Jesús aceptó la ley, pero aclaró que ésta tuvo que ser establecida “por la dureza de corazón” de las gentes. Efectivamente, cuando el amor desaparece, la ley es necesaria para regular la convivencia y evitar el caos, las injusticias y el crimen.  Pero cuando se alcanza una madurez humana y espiritual, cuando se vibra con una experiencia íntima de entrega y comunión, la ley humana sobra, es letra muerta, como decía san Pablo. Y pasa a ser sustituida por la libertad auténtica, una libertad responsable, consecuente, apasionada, movida por el soplo del amor.

viernes, 4 de febrero de 2011

El justo brilla en las tinieblas

Salmo 111

El justo brilla en las tinieblas como una luz
En las tinieblas brilla como una luz el que es justo, clemente y compasivo. Dichoso el que se apiada y presta, y administra rectamente sus asuntos.
El justo jamás vacilará, su recuerdo será perpetuo. No temerá las malas noticias, su corazón está firme en el Señor.
Su corazón está seguro, sin temor. Reparte limosna a los pobres: su caridad es constante, sin falta, y alzará la frente con dignidad.

En los versos de este salmo leemos, por un lado un auténtico código moral y guía para la conducta humana. Se nos habla de la persona justa, que se compadece de los pobres, que reparte su riqueza y jamás se cansa de ayudar. El sentido de la solidaridad es fortísimo en la cultura hebrea y una constante en su devenir histórico.
El justo es elogiado y valorado pero, además, el salmista recalca todas las bendiciones que recibirá. El mundo le recordará —“su recuerdo será perpetuo”—. No morirá en la memoria de las gentes. Sin pretenderlo, conseguirá permanecer vivo en el recuerdo, mucho más que quien solo busca su gloria.
“No temerá las malas noticias, su corazón está firme”. Será una persona que pueda resistir los embates de la vida, las tristezas, dolores y pérdidas que todos tenemos que afrontar.

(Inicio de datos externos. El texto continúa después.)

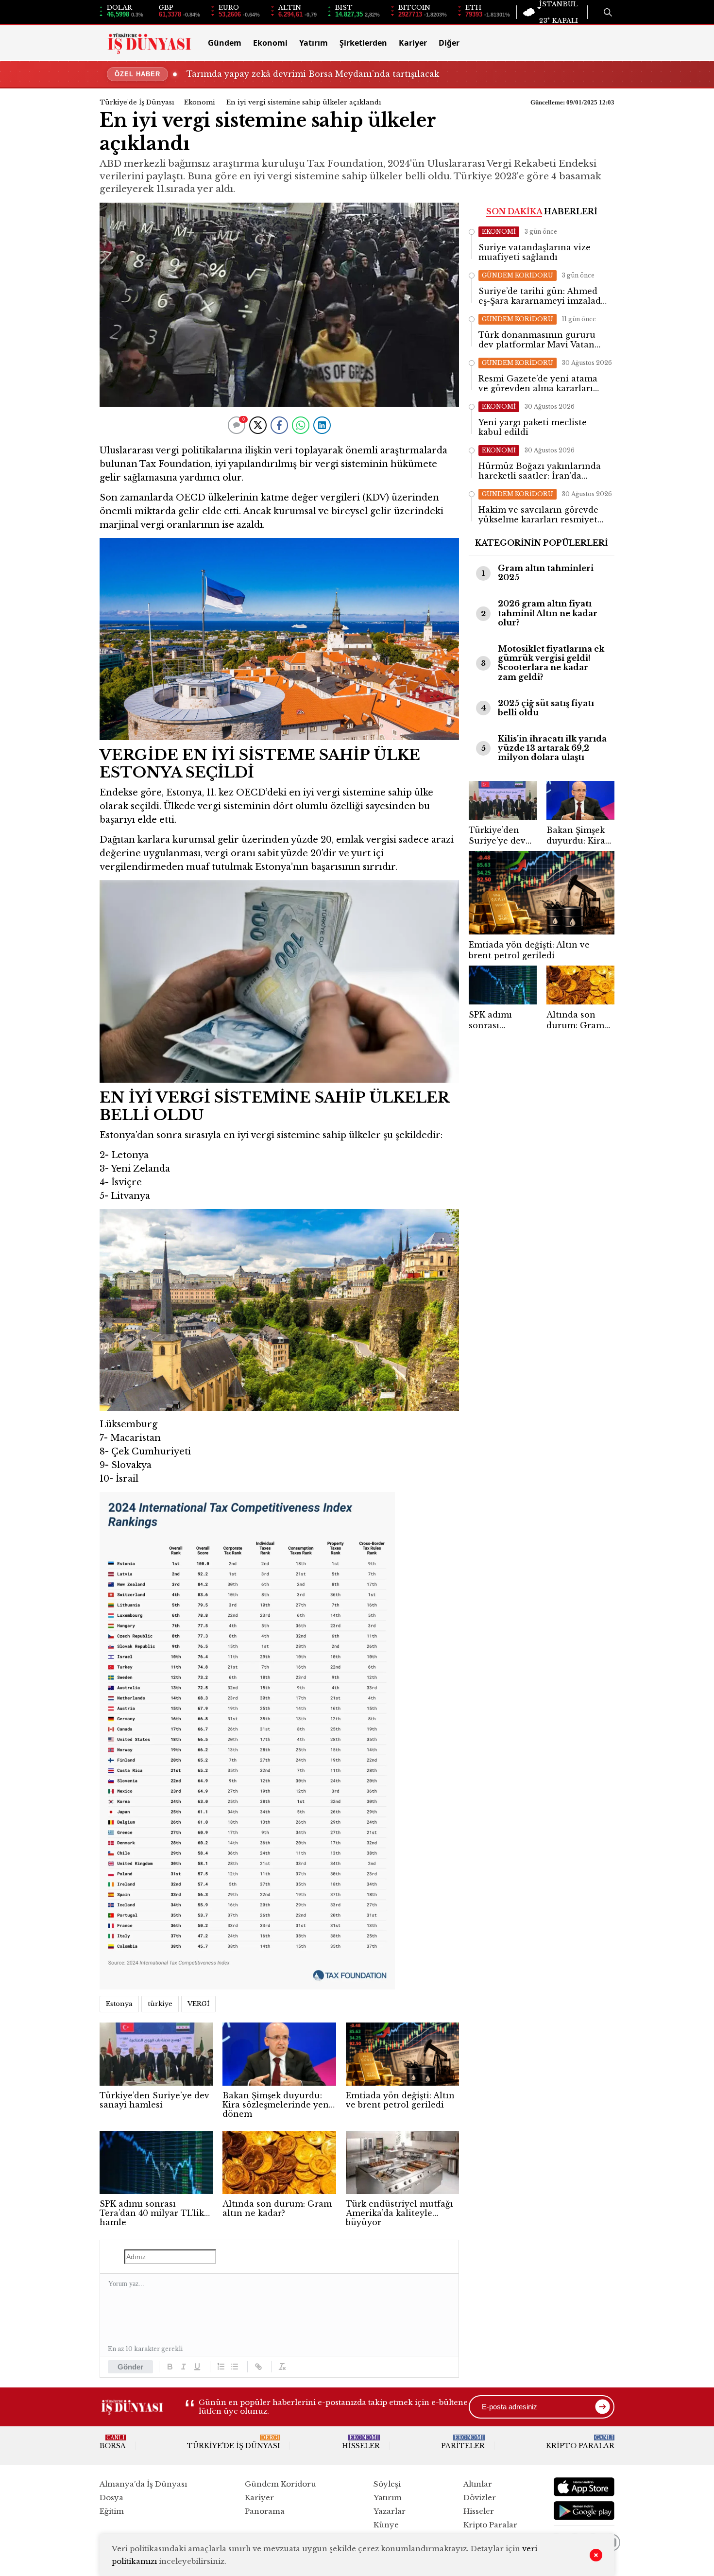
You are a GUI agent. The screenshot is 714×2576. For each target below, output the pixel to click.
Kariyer (413, 42)
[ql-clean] (282, 2366)
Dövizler (479, 2497)
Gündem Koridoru (280, 2484)
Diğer (449, 42)
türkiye (160, 2004)
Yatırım (313, 42)
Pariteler (463, 2442)
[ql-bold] (170, 2366)
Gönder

Y lo hará con ánimo firme, porque se apoya en Dios. No serán el poder ni la violencia los que le harán fuerte, sino esa confianza en Dios y su misma bondad.
“Alzará la frente con dignidad”: quien da amor sin reservas, quien no esconde egoísmos ni intereses, puede caminar por la vida con toda libertad y dignidad. No necesita aparentar lo que no es, ni esforzarse por ocultar sus egoísmos, ni disfrazar sus intenciones, porque es limpio y da generosamente lo que ha recibido.
Y estas personas —lo podemos ver, hoy y siempre, en nuestra propia vida— son personas luminosas, que irradian bondad, calidez, presencia de Dios.  No necesitan ser especiales. Quizás son pobres, o quizás no; pueden tener tantos problemas o más que cualquiera; tal vez estén enfermas, o incluso puede ser que sufran rechazo por parte de algunos… Pero la felicidad que desprenden ilumina su entorno. Porque nada puede tapar la bondad de un corazón sencillo, abierto y confiado, que transparenta la luz de Dios.